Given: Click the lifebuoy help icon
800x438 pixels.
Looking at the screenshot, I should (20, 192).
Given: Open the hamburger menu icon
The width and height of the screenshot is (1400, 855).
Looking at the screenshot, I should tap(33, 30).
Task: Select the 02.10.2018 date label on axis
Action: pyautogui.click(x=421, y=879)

--

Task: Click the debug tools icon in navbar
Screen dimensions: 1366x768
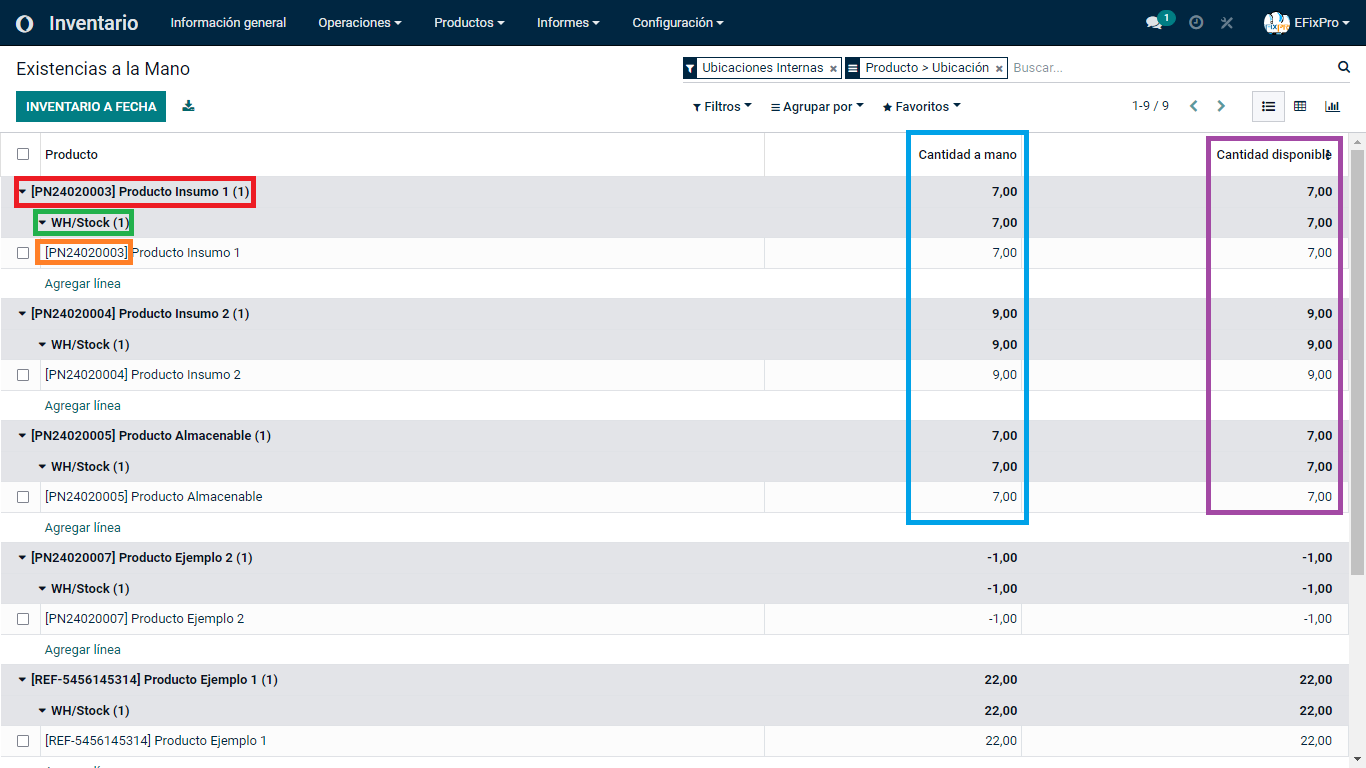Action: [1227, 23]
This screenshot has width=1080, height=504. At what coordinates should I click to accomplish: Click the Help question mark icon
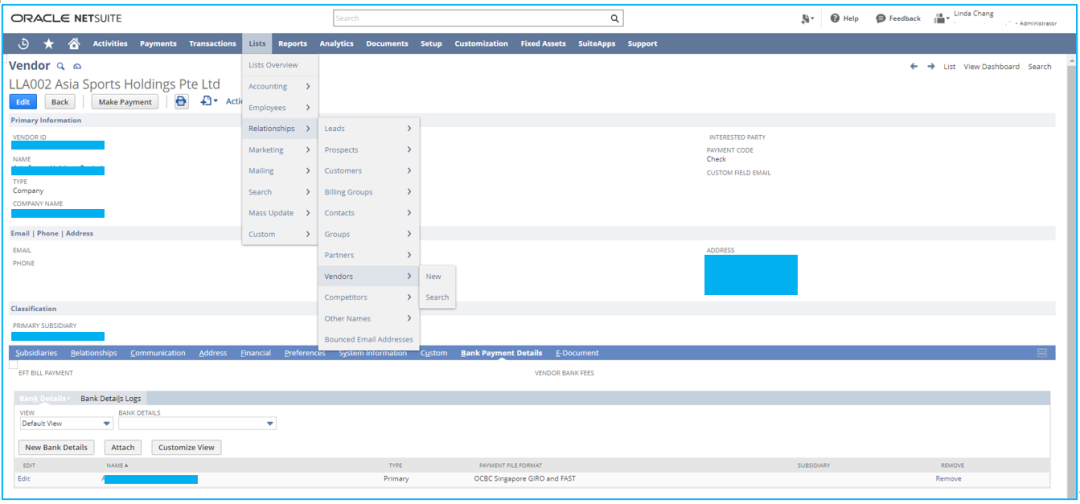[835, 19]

▶ _Your objective_
Look through the data and gather every line with the string "Given" in it.

▶ _Exercise solution_
Given: Click the lifebuoy help icon
Given: Open the hamburger menu icon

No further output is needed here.